Generally, the classification performance can bemeasured by: F-score=2xSexP/(Se+P) where P=TP/(TP+FP) stands for the probability that a classification of that event type is correct. , Se=TP/(TP+FN) and Sp. = TN/(TN+FP) are Sensitivity & Specificity respectively. fromp wich you can build the ROC curve then compute the AUC (area Under curve) parameter.
you can find all what you need to know here:
[1] Simon Rogers MG., A first course in machine learning. Machine learning & pattern recognition, Cambridge UK: Chapman & Hall / CRC; 2012. .
[2] M. Sokolova and G. Lapalme, “A systematic analysis of performance measures for classification tasks,” Information Processing & Management, vol. 45, no. 4, pp. 427–437, Jul. 2009.
Let me know whether you can not get acces to the documents evoked above.

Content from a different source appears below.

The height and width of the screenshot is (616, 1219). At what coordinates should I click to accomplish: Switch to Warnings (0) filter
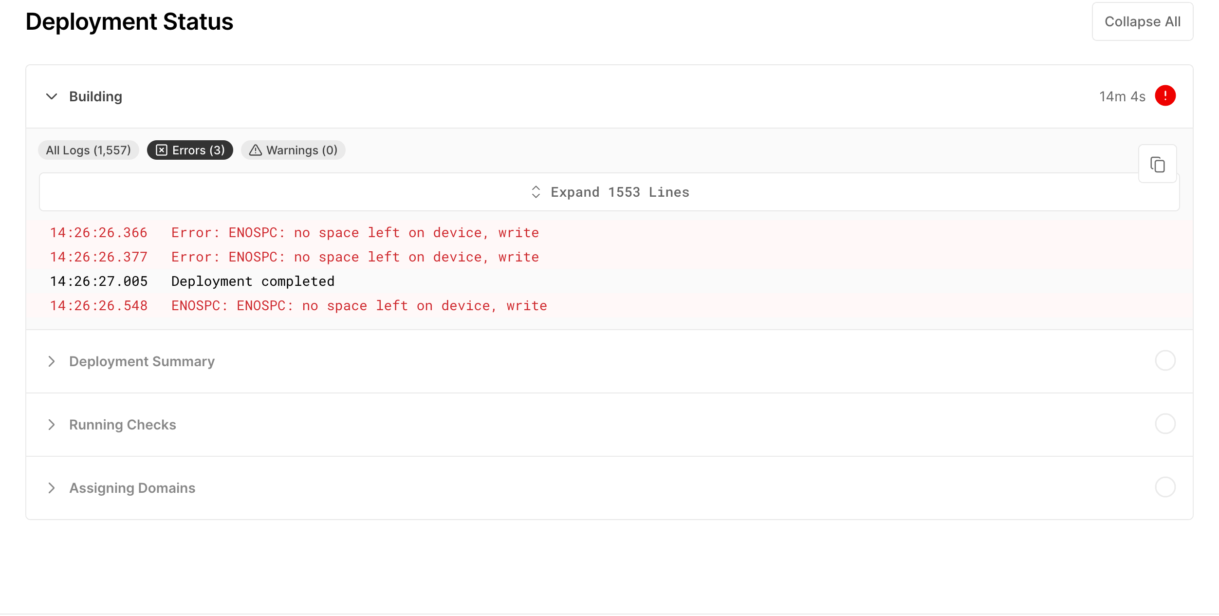point(293,150)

I use AUC and ROC as metrics for performance of my classifiers.
Every classifier predicts a probability. For simplicity, I'll assume a binary classifier (0/1).
By default, statistical packages will interpret probability of 0.5 or greater as 1, and smaller as 0. Based on these labels, you can validate (using cross or k-fold validation) the classifier performance derived from a confusion matrix (precision, recall, etc.)
However, if you set the threshold as 0.25, your confusion matrix will change and other metrics will change as well. Similarly, threshold of 0.75 will get yet different results.
So, I find ROC and AUC to be better descriptors of classifier performance. Together, these metrics are telling me how much of the variance in my target variable can be explained by the classifier.
If you want to compare the performance of your SVM with, say, a boosting algorithm, or a random forest, you can simply compare the validation ROC + AUC of the models.
I have some confusion ROC curve is mainly used in Bio-informatics. For text classification ,Character recognition we mainly use Precision,Recall or there harmonic mean F -score.Can we use ROC curve for all ,or is there any reservations.
The method which all researcher have been following for evaluation is to divide data into 60, 20, and 20 % for training validation and testing.
Then calculate confusion matrix for validation data as well as test data and also calculate precision and recall for test data this the total evaluation.